*WORK TO BE COMPLETED*:
Exactly as written, copy every line from the one containing "This screenshot has width=640, height=1385." through the end of the records, with the pictures left out.

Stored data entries
==================================================
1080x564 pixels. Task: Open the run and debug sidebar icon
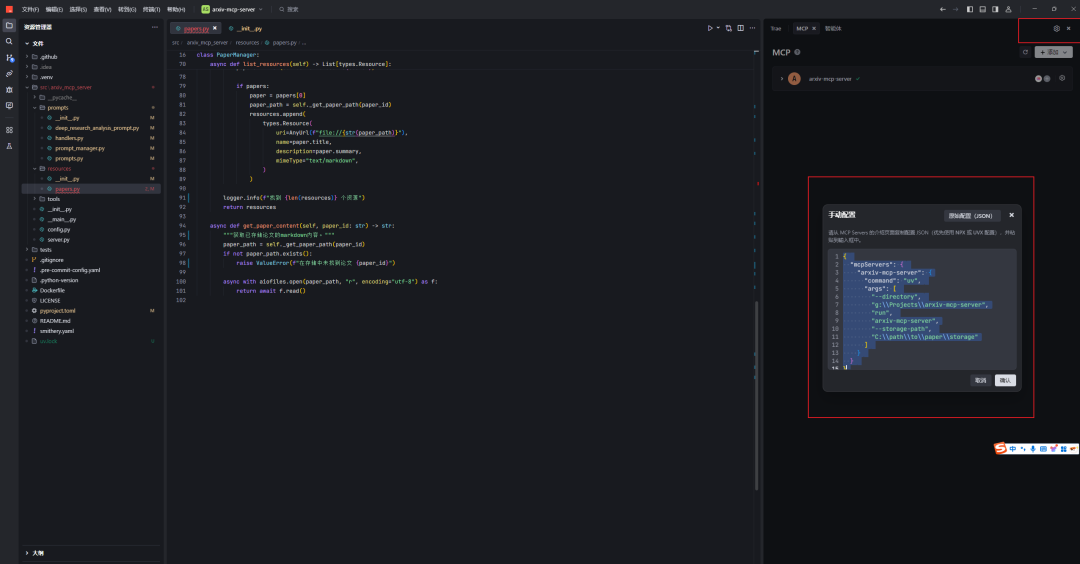pos(9,89)
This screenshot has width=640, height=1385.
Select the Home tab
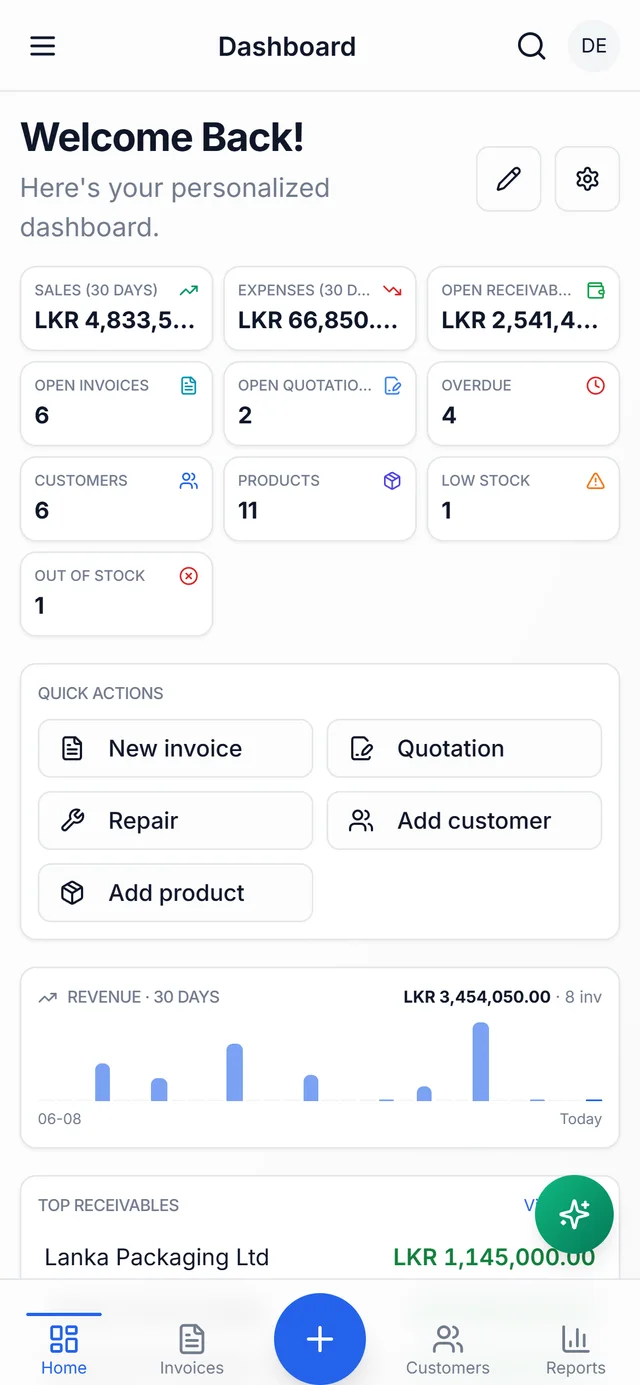tap(64, 1349)
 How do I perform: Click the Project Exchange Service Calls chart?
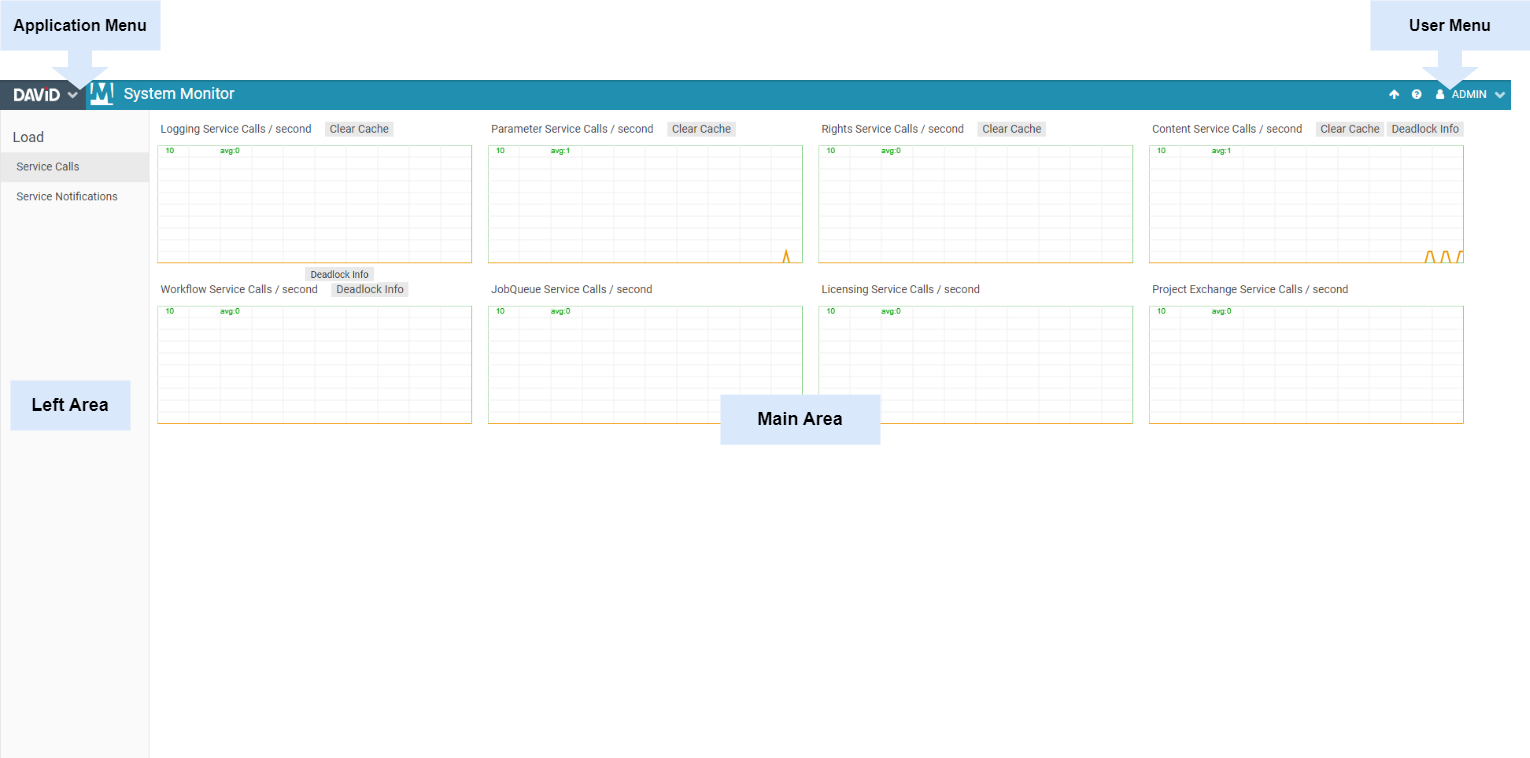pos(1305,364)
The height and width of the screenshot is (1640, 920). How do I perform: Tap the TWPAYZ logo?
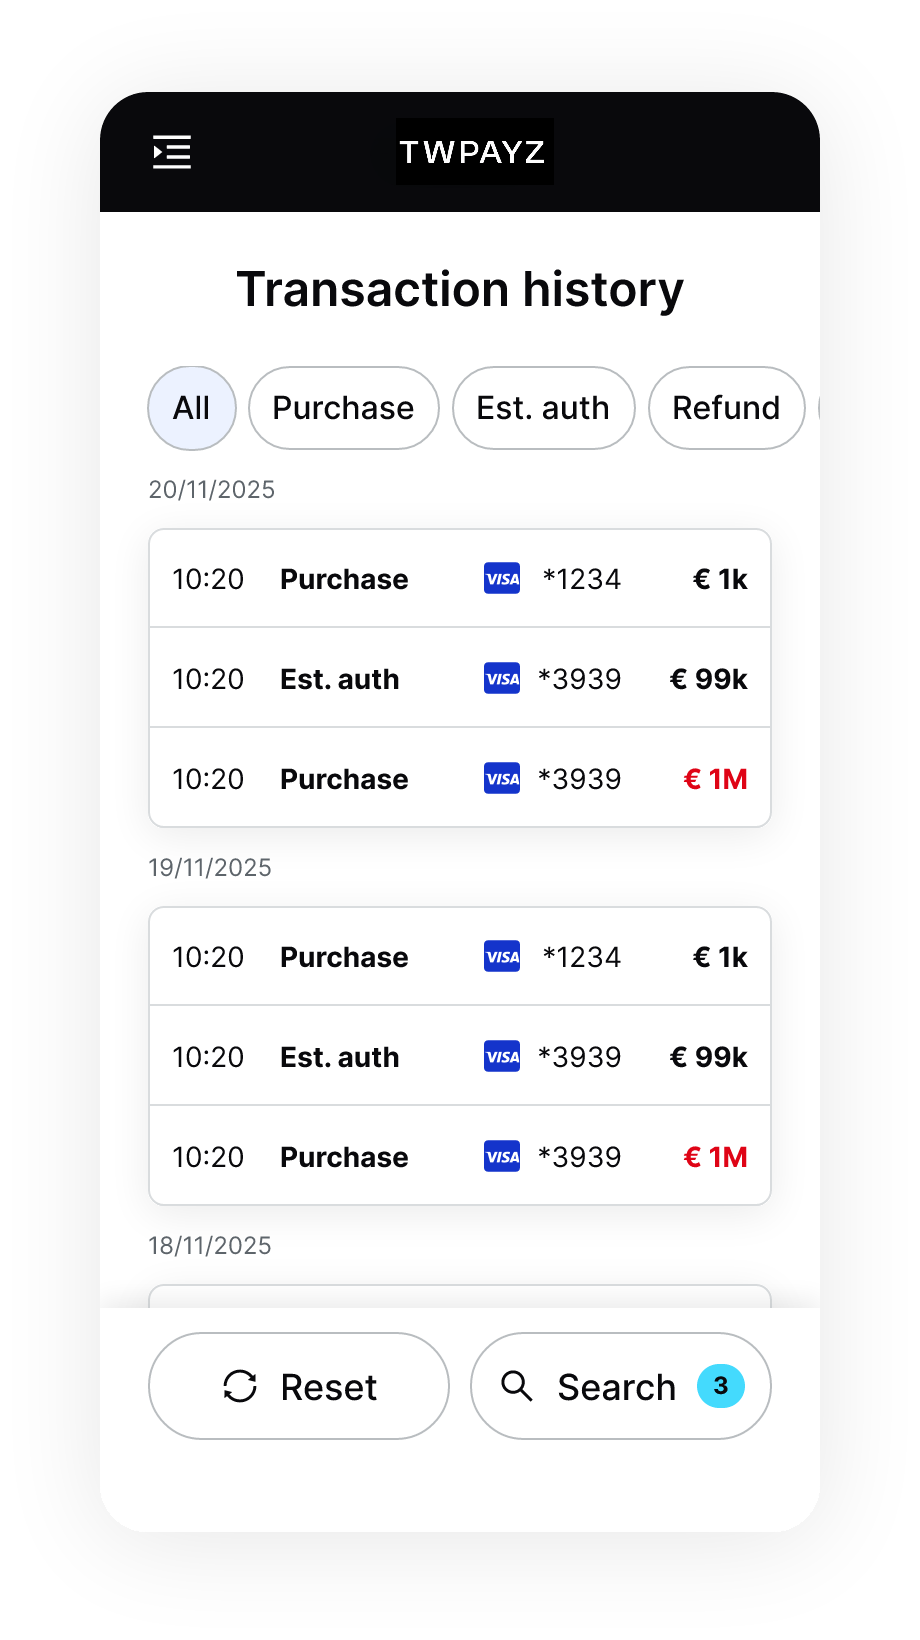(x=474, y=152)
==================================================
*TASK ANSWER*:
This screenshot has width=640, height=1385.
Select the Home tab
tap(64, 1349)
 How do I perform: Click the Project Exchange Service Calls chart?
pos(1305,364)
The height and width of the screenshot is (1640, 920). How do I perform: Tap the TWPAYZ logo?
(x=474, y=152)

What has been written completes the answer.